The second-hand of the darkroom clock swept past 6:00am. Georges Henri removed the print from the solution and passed it from pan to pan.
The darkroom door led to a lavatory. Georges crossed the tiles and clipped the print to a line stretched over the claw-foot bathtub. Leaning on its edge, he closed his eyes. Summer was about to begin. But he felt cold. He shivered as he thought of the passenger with round glasses, and the things the passenger had done. His name was no longer Adolf Eichmann. Only he, MDL in Paris, Globke in Berlin, and Monsignor Petranovic in Genoa had seen the name in the new passport. Only they and Eichmann's escort knew the final destination of Signor Klemens. He was due to disembark in Buenos Aires in twenty-seven days.
Beyond the bathroom window, dawn forged the outlines of a city. The Eiffel Tower gave it away. Paris did not in any way resemble the port city in the print, a city whose church towers and hulking townhouses, and the jagged hills of the Italian Riviera, were coming into focus as the print dried.
The photograph had been taken from the deck of a freighter, Georges noted, preparing his report for MDL. It was anchored approximately one hundred yards away from the ship carrying Eichmann-Klemens. That would explain the elevated standpoint. Viewed with a magnifying loupe, the print and its negative would reveal other details. The approximate time yesterday when operative Grant took the picture could be calculated, for instance, and the ambient temperature. It was unusually cool for June in both Genoa and Paris. Eichmann's raincoat was beige, standard-issue, provided by CIC via the Red Cross. Three letters were visible in the name of the rolled newspaper. C-o-r. Corriere della Sera or Corriere Mercantile?
Rolled inside was another newspaper, a German newspaper. The photograph was black-and-white. The three colors of the ship's flag were readable nonetheless.
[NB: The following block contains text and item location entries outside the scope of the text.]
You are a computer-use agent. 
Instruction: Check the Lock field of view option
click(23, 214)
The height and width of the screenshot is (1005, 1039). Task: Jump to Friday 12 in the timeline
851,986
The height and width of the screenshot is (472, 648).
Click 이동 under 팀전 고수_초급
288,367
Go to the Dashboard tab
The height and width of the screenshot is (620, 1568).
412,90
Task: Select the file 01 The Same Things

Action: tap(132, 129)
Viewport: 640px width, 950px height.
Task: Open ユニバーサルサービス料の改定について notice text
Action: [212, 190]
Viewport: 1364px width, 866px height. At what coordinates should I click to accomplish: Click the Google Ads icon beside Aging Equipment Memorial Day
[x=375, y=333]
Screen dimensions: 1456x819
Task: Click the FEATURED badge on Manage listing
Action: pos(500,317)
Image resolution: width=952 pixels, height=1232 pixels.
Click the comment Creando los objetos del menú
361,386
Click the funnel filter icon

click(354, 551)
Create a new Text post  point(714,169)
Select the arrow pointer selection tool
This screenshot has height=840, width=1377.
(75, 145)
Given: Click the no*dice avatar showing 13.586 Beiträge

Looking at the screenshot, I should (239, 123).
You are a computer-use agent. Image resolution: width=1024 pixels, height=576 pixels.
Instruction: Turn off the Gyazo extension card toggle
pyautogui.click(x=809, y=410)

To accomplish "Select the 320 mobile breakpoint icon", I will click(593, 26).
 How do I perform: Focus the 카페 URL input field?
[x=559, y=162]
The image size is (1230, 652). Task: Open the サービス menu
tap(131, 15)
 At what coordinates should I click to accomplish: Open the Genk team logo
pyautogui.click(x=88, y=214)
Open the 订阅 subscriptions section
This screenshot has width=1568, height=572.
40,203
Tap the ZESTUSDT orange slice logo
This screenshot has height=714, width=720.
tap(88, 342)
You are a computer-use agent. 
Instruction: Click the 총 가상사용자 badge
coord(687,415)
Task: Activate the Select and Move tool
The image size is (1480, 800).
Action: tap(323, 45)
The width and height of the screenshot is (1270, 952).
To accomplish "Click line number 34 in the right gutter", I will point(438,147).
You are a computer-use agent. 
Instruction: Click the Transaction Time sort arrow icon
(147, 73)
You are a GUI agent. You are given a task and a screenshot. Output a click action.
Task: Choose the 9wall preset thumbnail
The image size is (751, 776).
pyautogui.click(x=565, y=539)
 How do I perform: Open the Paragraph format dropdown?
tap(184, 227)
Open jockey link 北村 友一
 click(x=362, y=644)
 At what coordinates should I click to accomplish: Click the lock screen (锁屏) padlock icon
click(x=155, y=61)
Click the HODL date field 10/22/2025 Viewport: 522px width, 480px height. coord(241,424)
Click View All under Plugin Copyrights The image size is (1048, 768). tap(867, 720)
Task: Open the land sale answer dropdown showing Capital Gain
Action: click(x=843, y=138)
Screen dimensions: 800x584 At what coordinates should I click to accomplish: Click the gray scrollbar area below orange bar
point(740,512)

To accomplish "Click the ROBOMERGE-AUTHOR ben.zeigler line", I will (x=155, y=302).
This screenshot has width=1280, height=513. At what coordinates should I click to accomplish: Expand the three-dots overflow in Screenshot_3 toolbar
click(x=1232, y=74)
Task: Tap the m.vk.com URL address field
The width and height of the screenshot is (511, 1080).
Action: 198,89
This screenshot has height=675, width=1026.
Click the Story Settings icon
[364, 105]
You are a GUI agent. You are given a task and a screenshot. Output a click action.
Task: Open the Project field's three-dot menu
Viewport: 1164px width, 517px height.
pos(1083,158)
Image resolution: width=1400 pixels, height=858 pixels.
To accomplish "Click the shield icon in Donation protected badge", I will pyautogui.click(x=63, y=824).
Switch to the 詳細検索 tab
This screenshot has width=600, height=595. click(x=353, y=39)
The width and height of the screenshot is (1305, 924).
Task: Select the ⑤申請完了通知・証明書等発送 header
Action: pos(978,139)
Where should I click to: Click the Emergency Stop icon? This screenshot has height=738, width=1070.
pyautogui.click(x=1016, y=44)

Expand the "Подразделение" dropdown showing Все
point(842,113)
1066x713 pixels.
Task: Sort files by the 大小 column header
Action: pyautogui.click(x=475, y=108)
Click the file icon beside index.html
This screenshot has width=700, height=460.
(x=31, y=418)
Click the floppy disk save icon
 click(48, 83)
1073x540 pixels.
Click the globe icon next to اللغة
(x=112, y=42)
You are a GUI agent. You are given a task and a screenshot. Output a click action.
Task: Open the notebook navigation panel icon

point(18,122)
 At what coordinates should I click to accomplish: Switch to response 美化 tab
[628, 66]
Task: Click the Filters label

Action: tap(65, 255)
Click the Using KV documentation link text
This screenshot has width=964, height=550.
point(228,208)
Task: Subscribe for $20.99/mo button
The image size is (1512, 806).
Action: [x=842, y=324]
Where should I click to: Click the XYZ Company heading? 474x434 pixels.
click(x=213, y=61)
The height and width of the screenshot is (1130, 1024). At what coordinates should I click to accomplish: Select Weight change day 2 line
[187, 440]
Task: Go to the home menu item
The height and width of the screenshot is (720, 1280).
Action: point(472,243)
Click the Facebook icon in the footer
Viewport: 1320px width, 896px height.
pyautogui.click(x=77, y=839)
All that was required was familiarity with the gray scale.
Paris, December 26, 2007
Stop—stop it, stop!
The carriage jerked to a halt, the driver's words thickening from baritone to bass. Madeleine screamed herself awake in an unfamiliar bed. The coachman's face hovered over her. He wore white gloves.
Go away, Madeleine pleaded. Her voice startled her. It was the voice of an old woman, cracked and frail. She looked at her outstretched hands. But it was too dark. She couldn't see their age marks and knotted veins. She ran her fingers over pleats and pouches and whispered. This is the nightmare. I am the nightmare.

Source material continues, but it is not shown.